_Text passage_:
We moved from a small seaside town to the countryside when I was nine. It was the end of rockpools, ice-cream parlors and paper bags of dried seaweed – dulse – to eat while walking along the prom.
We did have neighbors, so the new place wasn’t totally isolated, but the area was quite cut off. Both neighbors were elderly and kept beautiful gardens. Mrs Clark, her hair escaping from her hastily arranged bun, showed us the most tactile flowers she grew. I loved the gray ones that felt like rabbit’s ears. Mr Matthews, on the other side, was gruff. We could n’t run freely around his garden from him. He was still ‘planting and considering’. I felt there were things I wasn’t supposed to see; nothing sinister, maybe just flowers with tiny jewels among their stamens.
I noticed, spying by the fence one day, flashes of red in the bed that lay alongside. I knew that I’d be in big trouble if I was discovered – Mr Matthews could set his constantly dribbling hound, Boris, on me – but curiosity won the day and I climbed over the sagging part of the fence to check under the leaves. He had planted a huge bed of strawberries. I’d never seen them growing before and was as enchanted as I would have been on finding a patch of pumpkins already transformed into carriages. The berries were red with green-tinged shoulders by the calyx. The most intense strawberry experience I could get, without picking and eating them, was to smell them. I lay down at the edge of the bed and breathed in years of summers.
Picking up cardboard punnets from roadside stalls was a huge treat. You had to be alert to spot the stalls and then ask for them in the right way (not shoutily or greedily). If you got a trip to the sea, a strawberry mivvi and a punnet of strawberries on the same day, you had everything. Our car smelt of strawberries and suntan lotion all summer.
You didn’t want anything fancy with the first strawberries; just cream and – once I’d had it in a Scottish guest house there was no going back – a dusting of icing sugar from a special glass shaker. It’s become a cliché that strawberries don’t taste as good as they once did, but when you bought them from roadside stalls the seller didn’t have to think about shelf life. The strawberries he sold were at the peak of both ripeness and sweetness. I wanted them all gone by 8pm. You can still track down good strawberries (at farm shops and pick-your-own farms) and occasionally one of the supermarkets decides to stock a beautifully flavored variety, such as Gariguette.

_To-do list_:
[1] Answer these questions from the passage on strawberries:
(a) What did the writer eat while walking along the prom?
(b) What was the name of Mr Matthews's hound?
(c) Where did the writer first have strawberries with a dusting of icing sugar?
[2] Please carry the passage on strawberries further, picking up after its last sentence.
The lines that come next have no connection to the passage on strawberries.

_Dataset content_:
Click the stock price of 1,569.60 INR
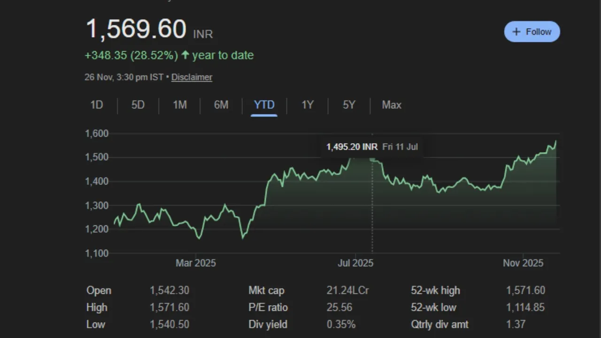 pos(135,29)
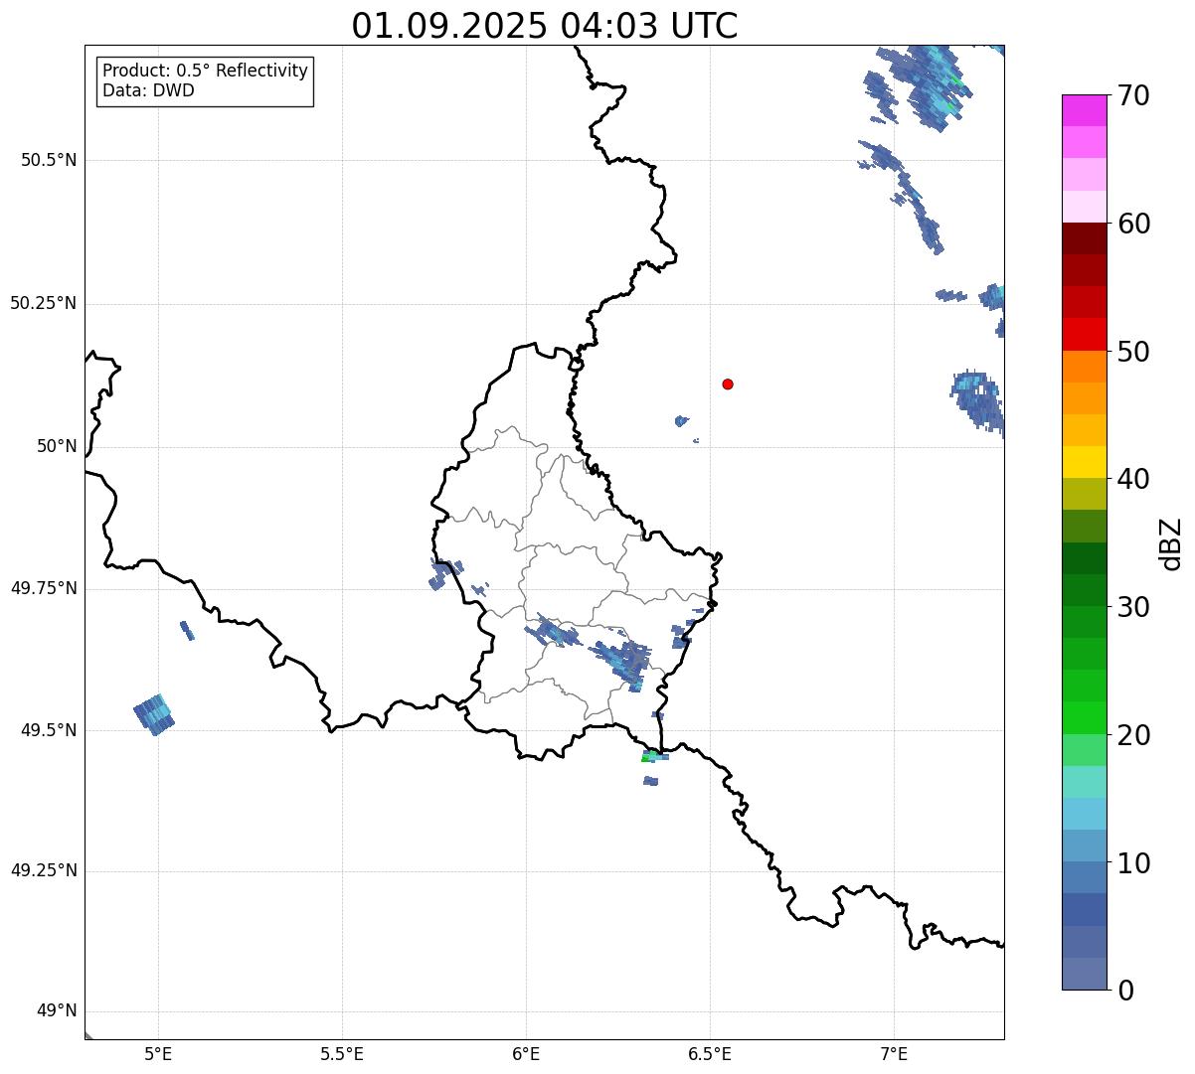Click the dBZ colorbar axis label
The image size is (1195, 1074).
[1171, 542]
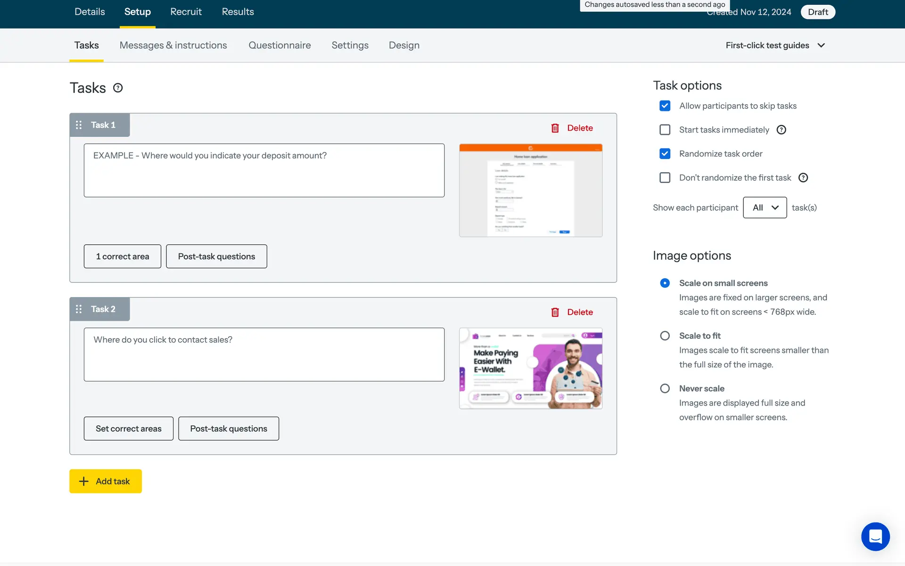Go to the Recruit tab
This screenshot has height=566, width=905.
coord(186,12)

_Answers by task_:
[1]
(a) Dulse, the dried seaweed sold in paper bags.
(b) Boris.
(c) In a Scottish guest house.

[2]
Now that I’ve told you strawberries are best eaten in the simplest way, I’m going to backtrack; by the middle of the season I wrack my brain for new things to do with them. This is just the cook in me, wanting to try the unexpected, the new.
For years I bought an Australian food magazine called Gourmet Traveller. They were fond of pairing strawberries with the Asian ingredients that were easy to get hold of, at least in Sydney. Mangoes, lime leaves, coconut, lemongrass – they were all smooching with strawberries. I used to be dismissive. ‘Strawberries with lime and coconut,’ I would mutter to myself, ‘I don’t think so.’
But strawberries benefit from acidic partners, as long as they themselves are sweet. Passion fruit is knockout with them – my preferred Eton Mess is made with passion fruit and strawberries – and lime squeezed over sweet ripe strawberries provides what you get in the best tomatoes, sweetness with a lick of acidity.
This summer I’ve gone all out; there’s no Eton Mess here. These dishes, though, should only be made once you’ve had your fill of strawberries and cream.
Varieties to look out for
These will ripen in different months, so won’t all be available at the same time. It’s a good idea to contact pick-your-own (PYO) farms to see what they have before you plan a trip.
A French variety and a great favorite with chefs. It has a heavenly floral scent and flavour. The yield, compared with modern varieties, is low, and the fruit is soft, which is why we don’t see them more often. It fruits in June.
An early variety which is ripe, given enough sun, from June. The last time I visited a PYO farm it was one of my favorites. It tastes like the strawberries we all claim to remember.
Regarded as one of the best ‘all-round’ varieties, it’s sweet, bright red and a good cropper. It fruits from late June to mid-July.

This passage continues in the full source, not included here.